Optimal Distributed Control for Leader-Follower Networks: A Scalable Design

TL;DR

This paper develops a scalable, optimal distributed control strategy for leader-follower multi-agent systems with noise, where the control law is linear, computationally efficient, and applicable to large networks.

Contribution

It introduces a linear time-varying control strategy with complexity independent of followers count, computable via Riccati equations, extending to infinite horizon cases.

Findings

Control strategy is linear and time-varying.

Computational complexity is independent of number of followers.

Strategy extends to infinite horizon, stationary cases.

Abstract

The focus of this paper is directed towards optimal control of multi-agent systems consisting of one leader and a number of followers in the presence of noise. The dynamics of every agent is assumed to be linear, and the performance index is a quadratic function of the states and actions of the leader and followers. The leader and followers are coupled in both dynamics and cost. The state of the leader and the average of the states of all followers (called mean-field) are common information and known to all agents; however, the local state of the followers are private information and unknown to other agents.
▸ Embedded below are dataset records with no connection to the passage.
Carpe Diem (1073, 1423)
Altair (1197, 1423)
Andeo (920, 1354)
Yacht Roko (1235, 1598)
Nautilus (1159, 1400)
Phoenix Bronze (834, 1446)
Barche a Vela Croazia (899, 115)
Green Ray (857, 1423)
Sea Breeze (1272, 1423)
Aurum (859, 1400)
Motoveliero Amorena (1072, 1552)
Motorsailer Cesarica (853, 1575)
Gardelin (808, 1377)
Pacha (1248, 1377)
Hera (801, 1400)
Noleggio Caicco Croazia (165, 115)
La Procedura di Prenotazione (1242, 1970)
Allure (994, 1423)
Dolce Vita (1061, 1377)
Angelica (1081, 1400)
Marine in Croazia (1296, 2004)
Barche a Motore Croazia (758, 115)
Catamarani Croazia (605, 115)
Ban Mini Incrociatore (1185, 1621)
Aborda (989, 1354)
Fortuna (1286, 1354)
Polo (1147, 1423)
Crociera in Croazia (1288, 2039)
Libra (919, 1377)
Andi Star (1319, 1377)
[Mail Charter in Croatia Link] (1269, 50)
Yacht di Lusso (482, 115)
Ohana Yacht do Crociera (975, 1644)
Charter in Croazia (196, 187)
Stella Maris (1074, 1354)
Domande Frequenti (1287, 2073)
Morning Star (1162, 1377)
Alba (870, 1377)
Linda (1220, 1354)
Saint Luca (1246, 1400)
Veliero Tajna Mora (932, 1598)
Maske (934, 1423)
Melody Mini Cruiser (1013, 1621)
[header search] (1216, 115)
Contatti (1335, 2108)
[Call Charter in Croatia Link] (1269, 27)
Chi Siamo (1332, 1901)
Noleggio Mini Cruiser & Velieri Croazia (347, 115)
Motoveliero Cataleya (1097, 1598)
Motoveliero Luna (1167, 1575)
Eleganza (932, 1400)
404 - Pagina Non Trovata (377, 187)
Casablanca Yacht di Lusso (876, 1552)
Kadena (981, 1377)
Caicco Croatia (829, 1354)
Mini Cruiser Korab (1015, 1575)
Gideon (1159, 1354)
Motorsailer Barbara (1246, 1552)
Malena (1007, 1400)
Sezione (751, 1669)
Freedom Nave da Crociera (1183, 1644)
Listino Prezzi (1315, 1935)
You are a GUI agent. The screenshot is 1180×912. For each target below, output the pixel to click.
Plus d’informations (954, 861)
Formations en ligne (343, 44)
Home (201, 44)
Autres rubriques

It is shown that the optimal distributed control strategy is linear time-varying, and its computational complexity is independent of the number of followers. This strategy can be computed in a distributed manner, where the leader needs to solve one Riccati equation to determine its optimal strategy while each follower needs to solve two Riccati equations to obtain its optimal strategy. This result is subsequently extended to the case of the infinite horizon discounted and undiscounted cost functions, where the optimal distributed strategy is shown to be stationary. A numerical example with $100$ followers is provided to demonstrate the efficacy of the results.